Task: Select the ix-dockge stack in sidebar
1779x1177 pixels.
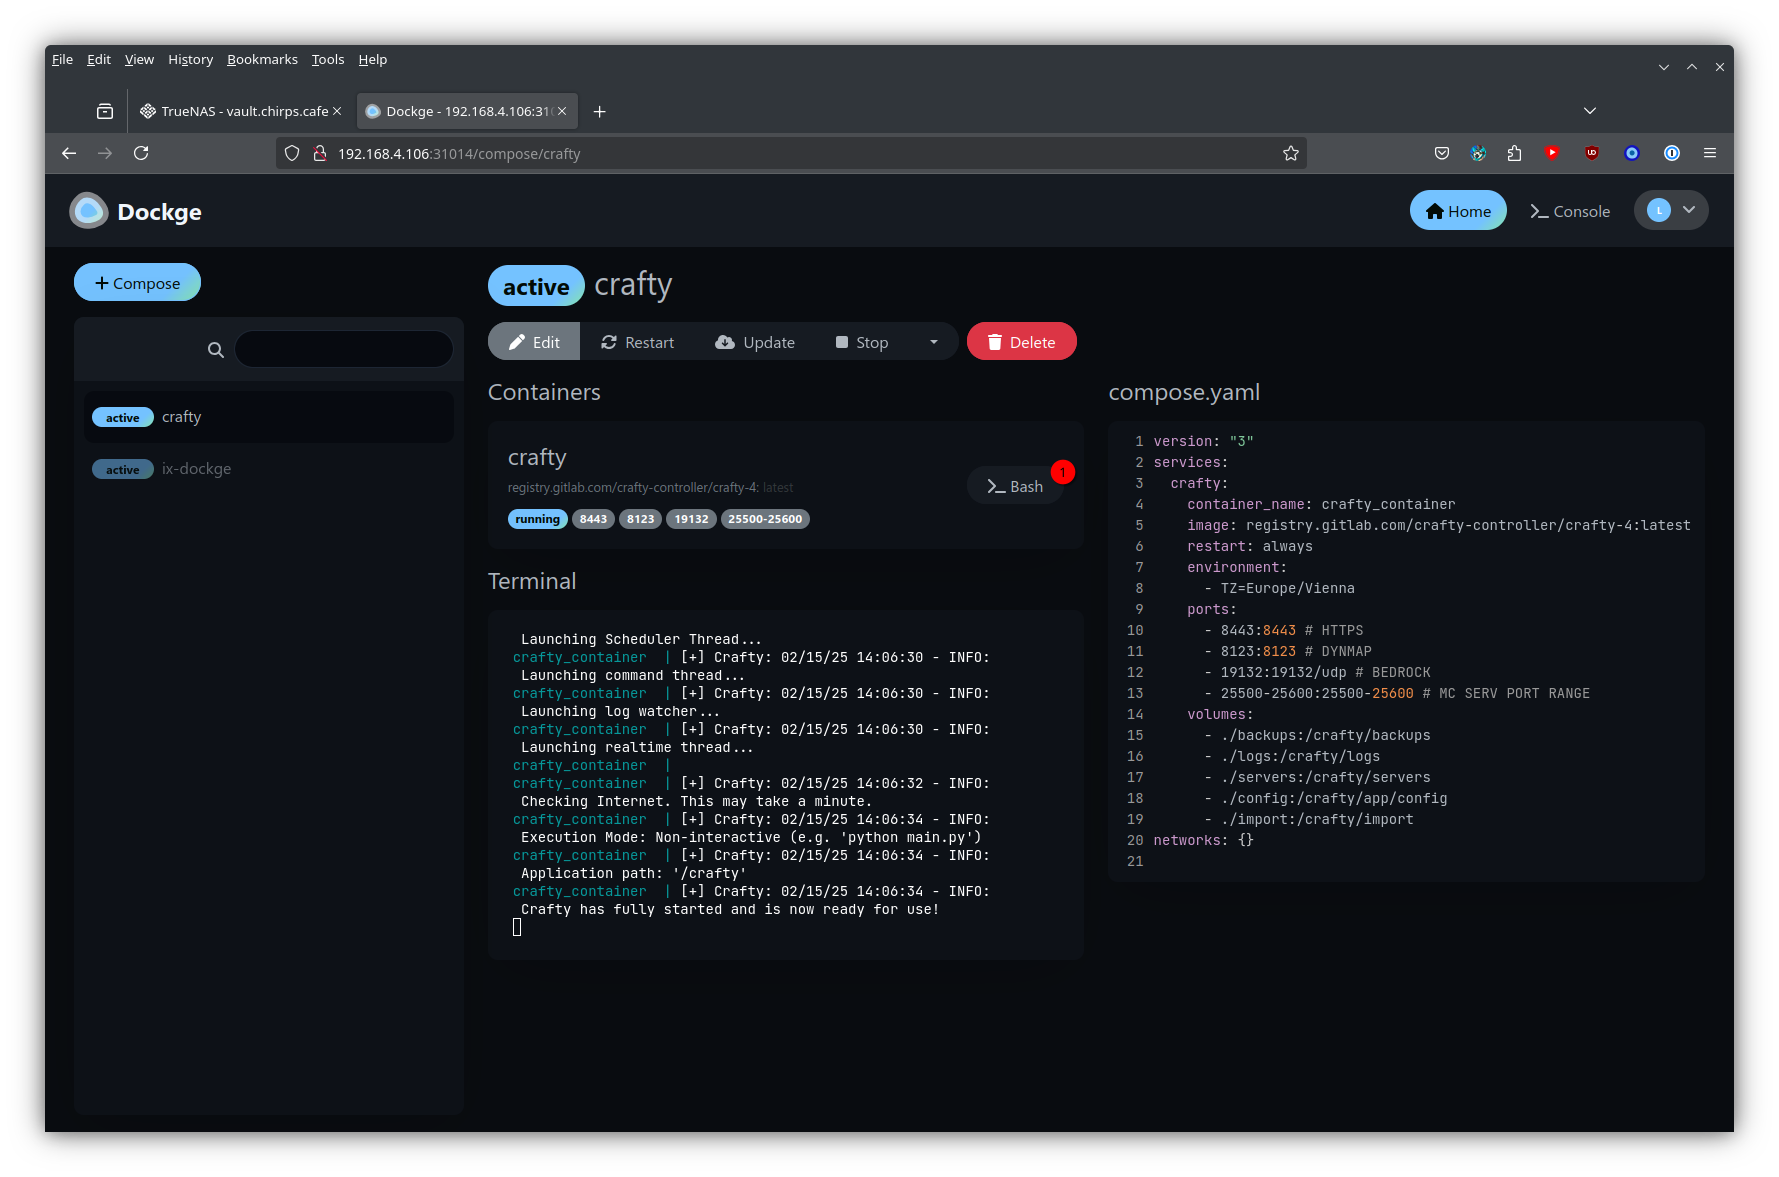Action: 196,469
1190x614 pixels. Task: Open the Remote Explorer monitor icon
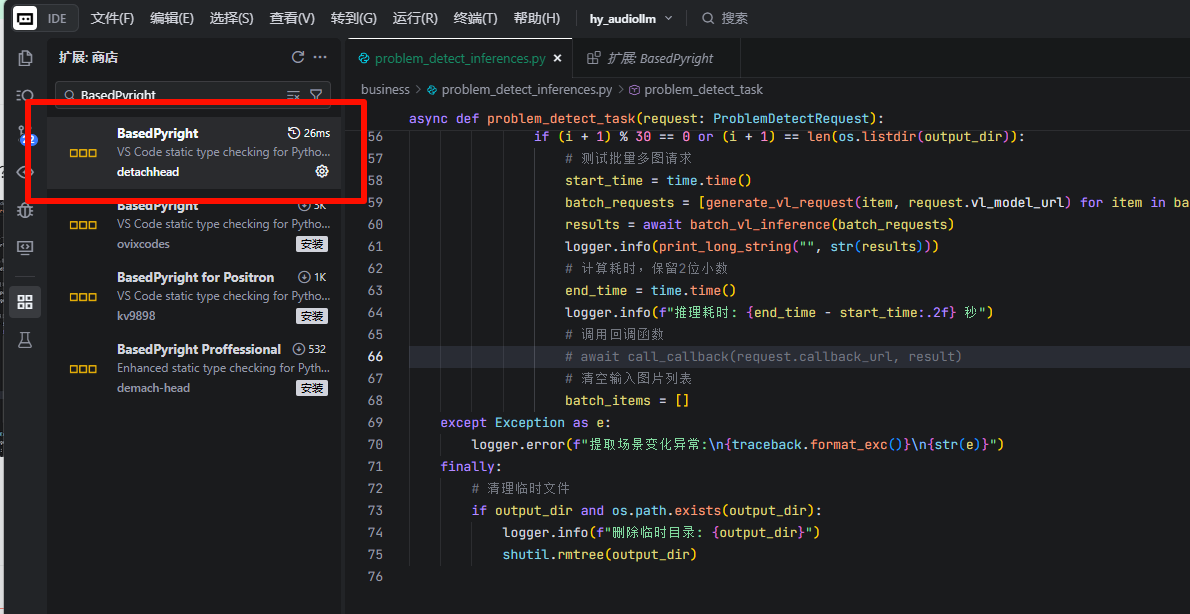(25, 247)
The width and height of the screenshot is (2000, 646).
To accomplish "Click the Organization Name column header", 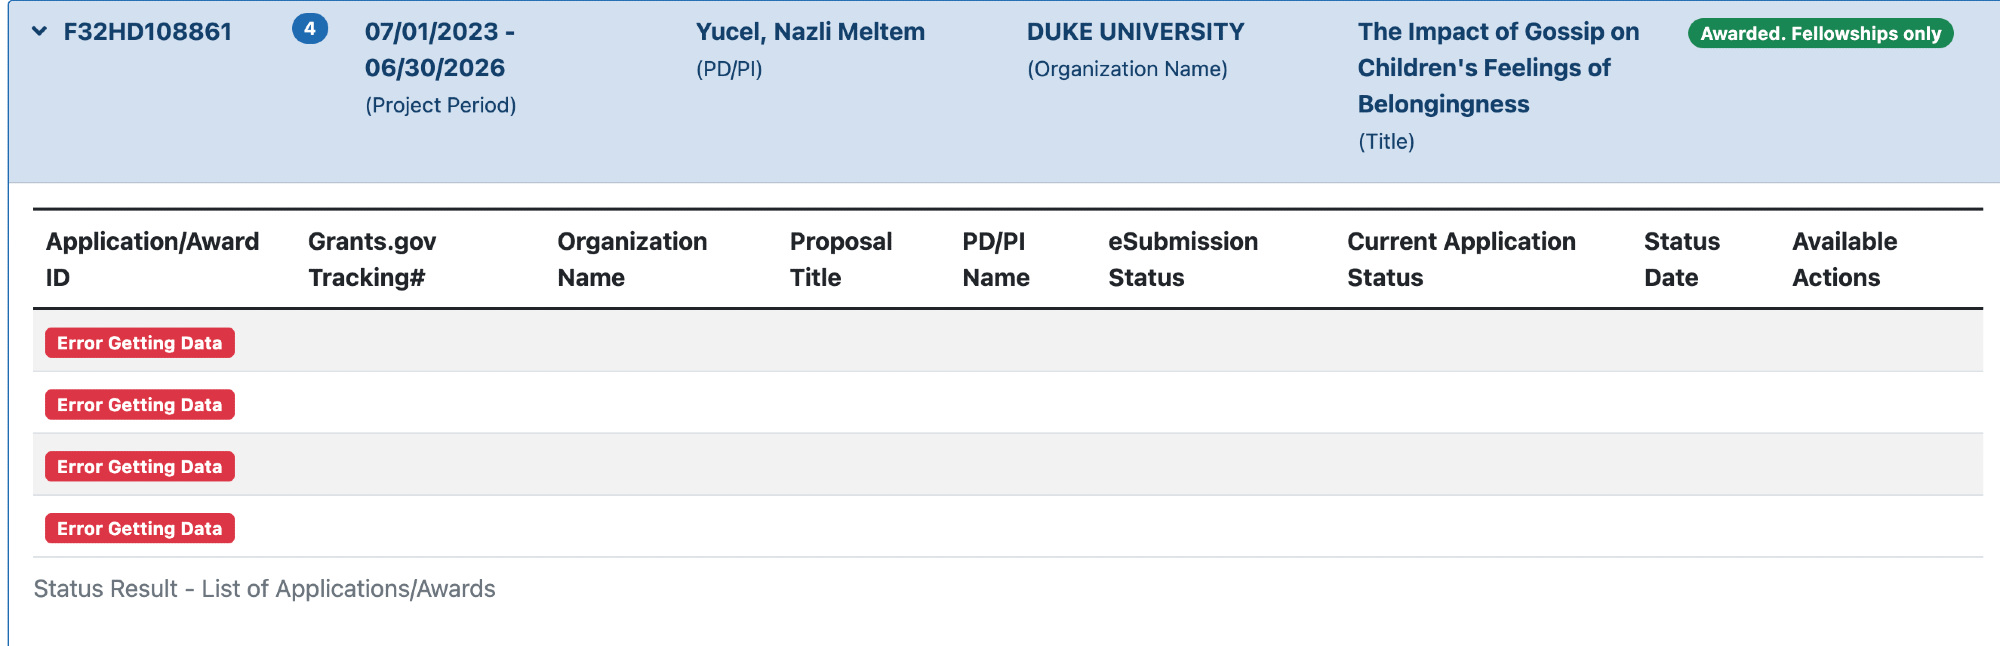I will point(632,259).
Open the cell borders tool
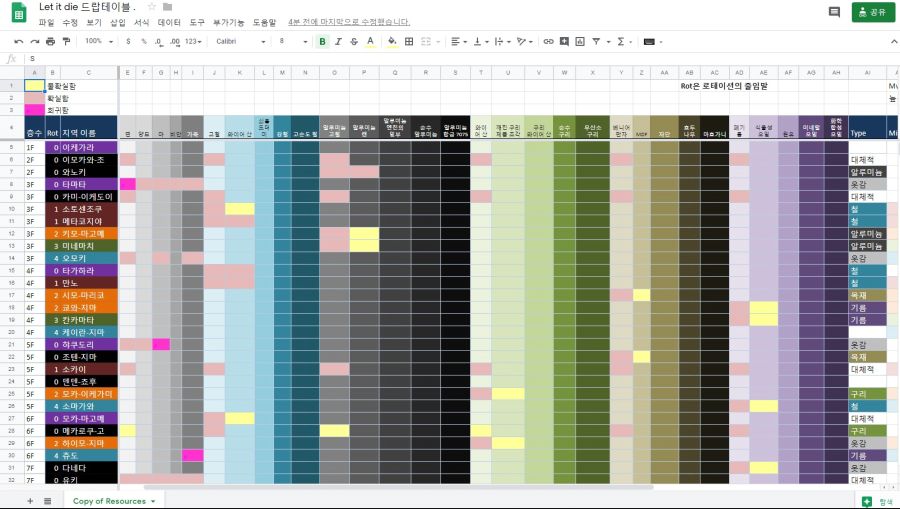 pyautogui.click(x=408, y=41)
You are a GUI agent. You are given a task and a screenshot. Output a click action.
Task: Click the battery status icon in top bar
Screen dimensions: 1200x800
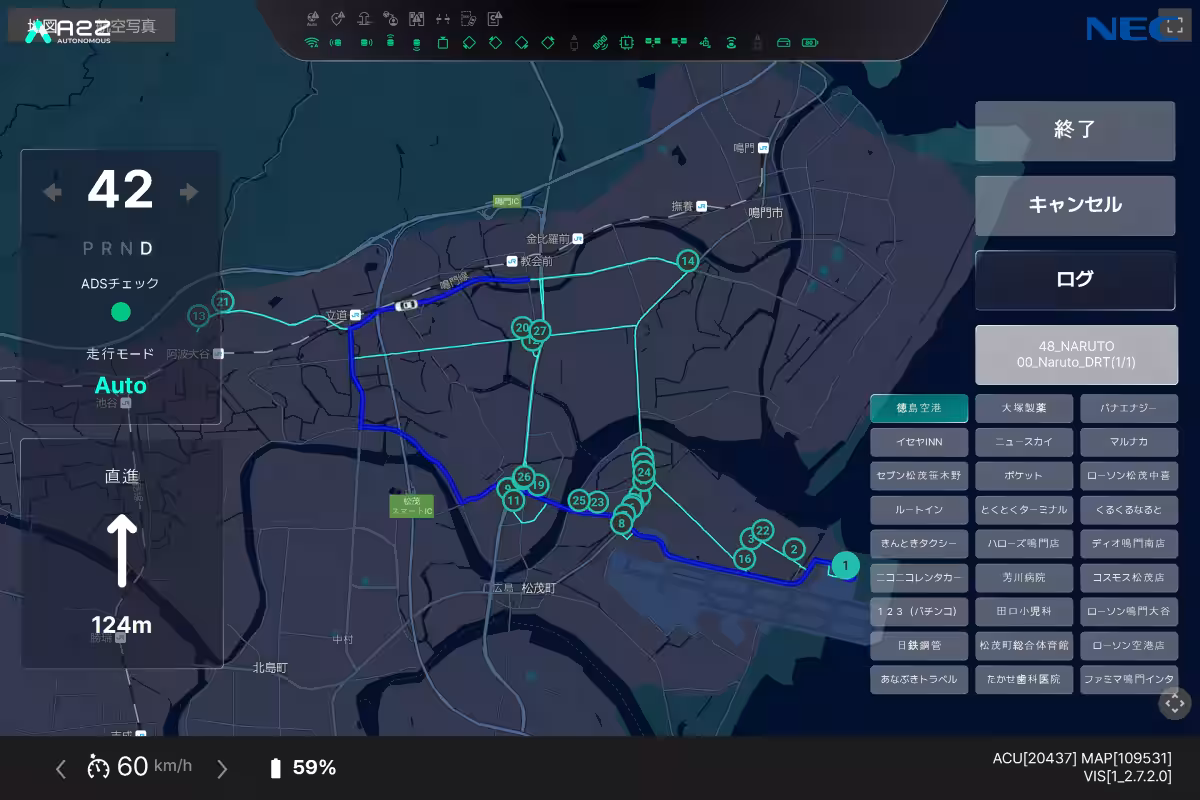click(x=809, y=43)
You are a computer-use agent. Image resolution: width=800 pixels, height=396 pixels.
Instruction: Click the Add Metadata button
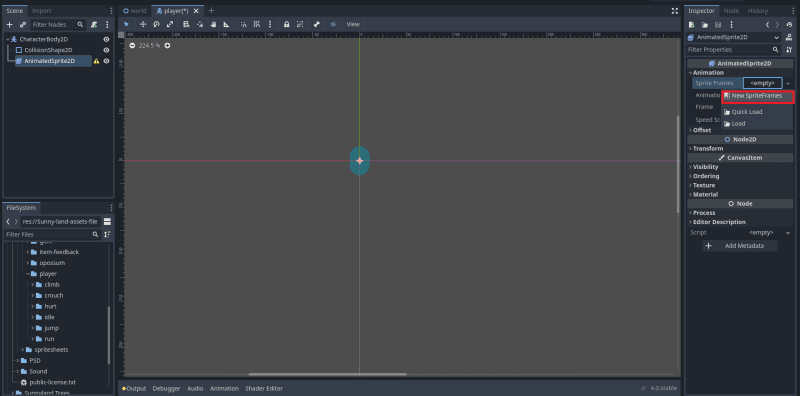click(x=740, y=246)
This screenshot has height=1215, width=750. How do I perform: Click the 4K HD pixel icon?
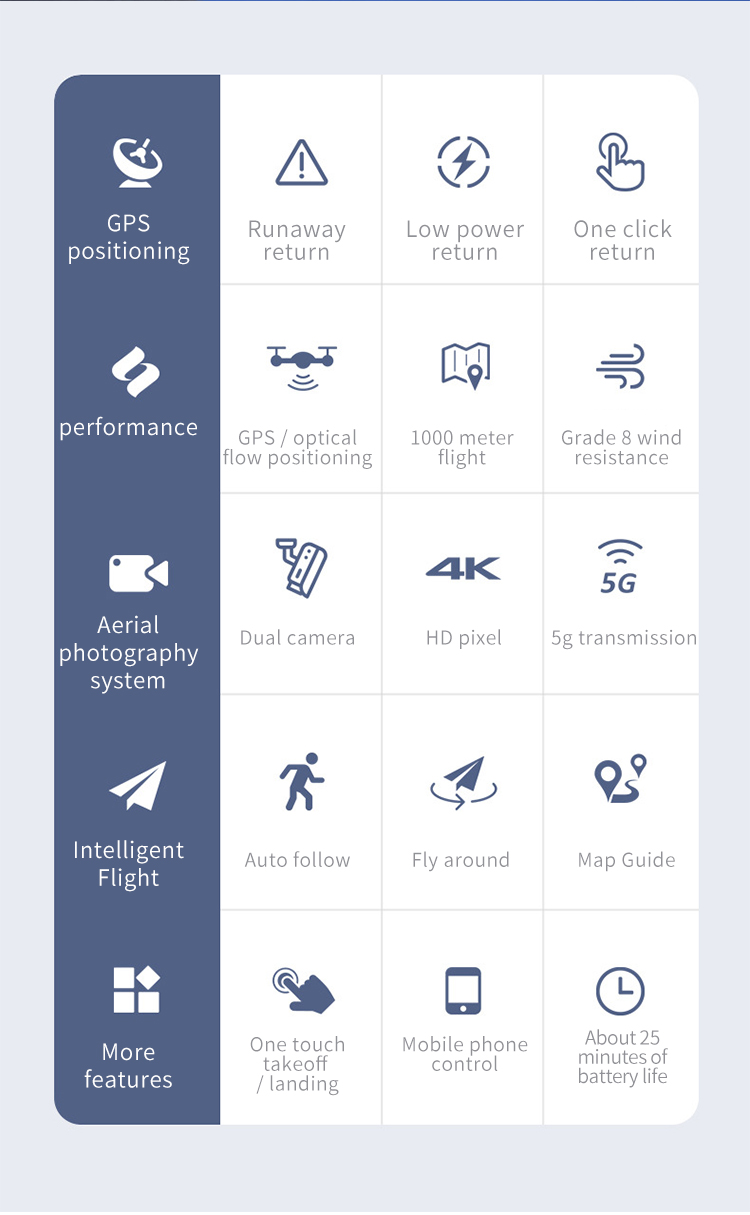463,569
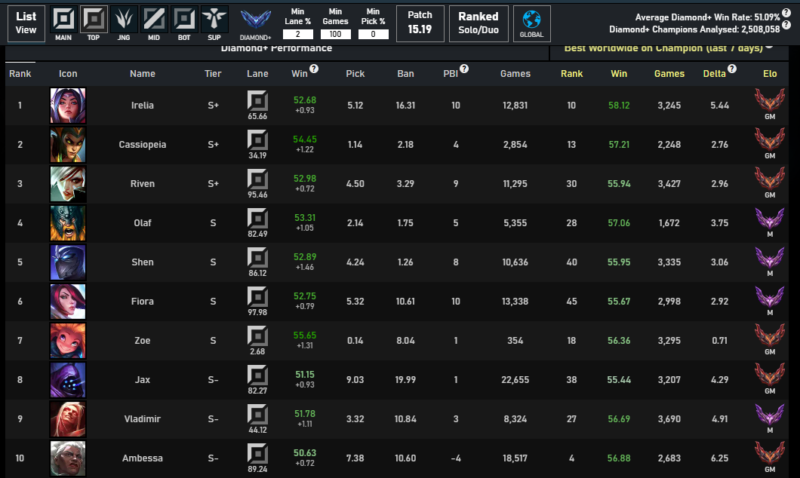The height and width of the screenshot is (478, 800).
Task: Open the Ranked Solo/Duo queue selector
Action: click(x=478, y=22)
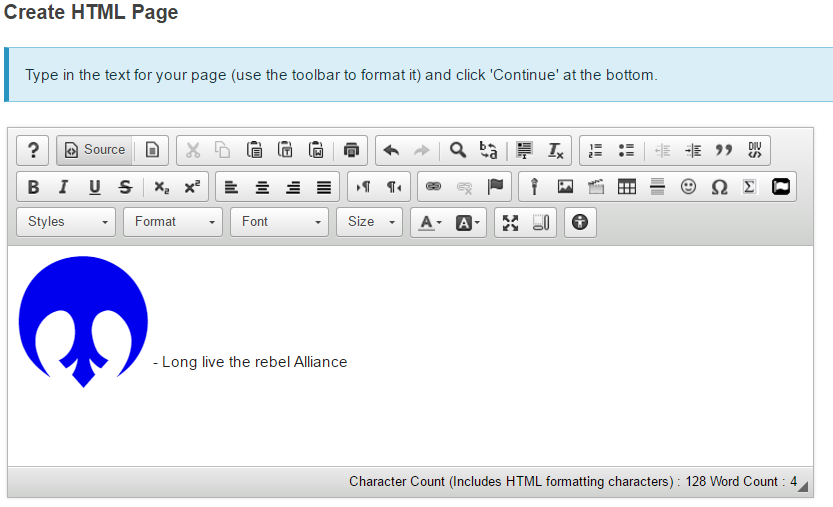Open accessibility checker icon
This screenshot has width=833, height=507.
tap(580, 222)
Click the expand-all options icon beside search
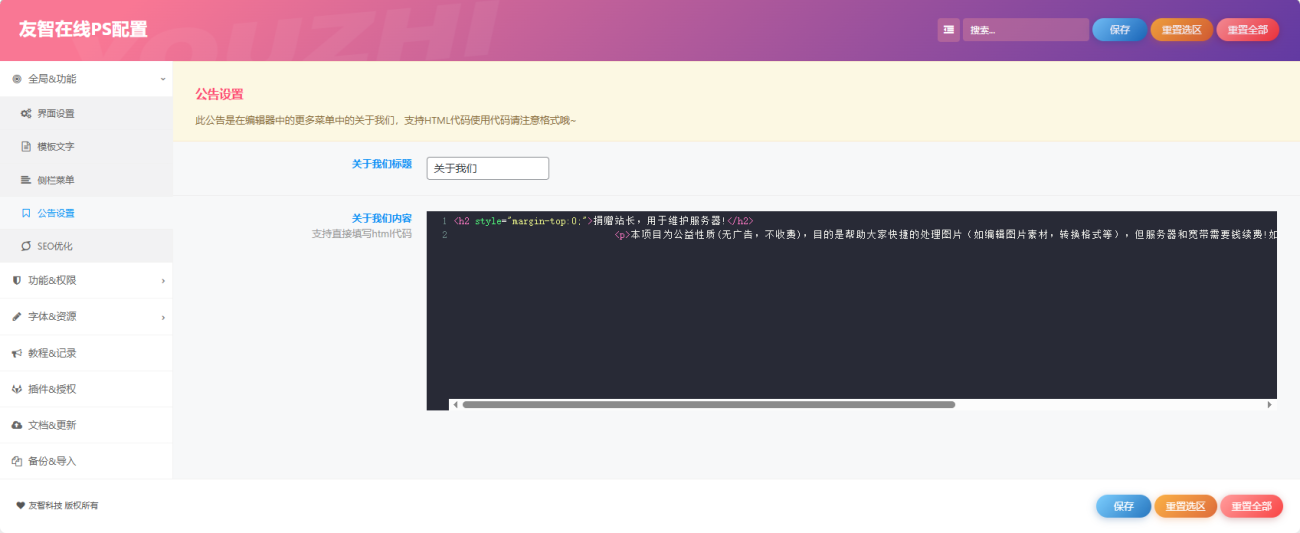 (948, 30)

## ASSIGNMENT:
Your task is to retype, exactly and only, the lines from the line holding "Click the expand-all" through the final line of the data above, with both ends kept. Drop the pictures.

## WRITTEN SOLUTION:
Click the expand-all options icon beside search
 (948, 30)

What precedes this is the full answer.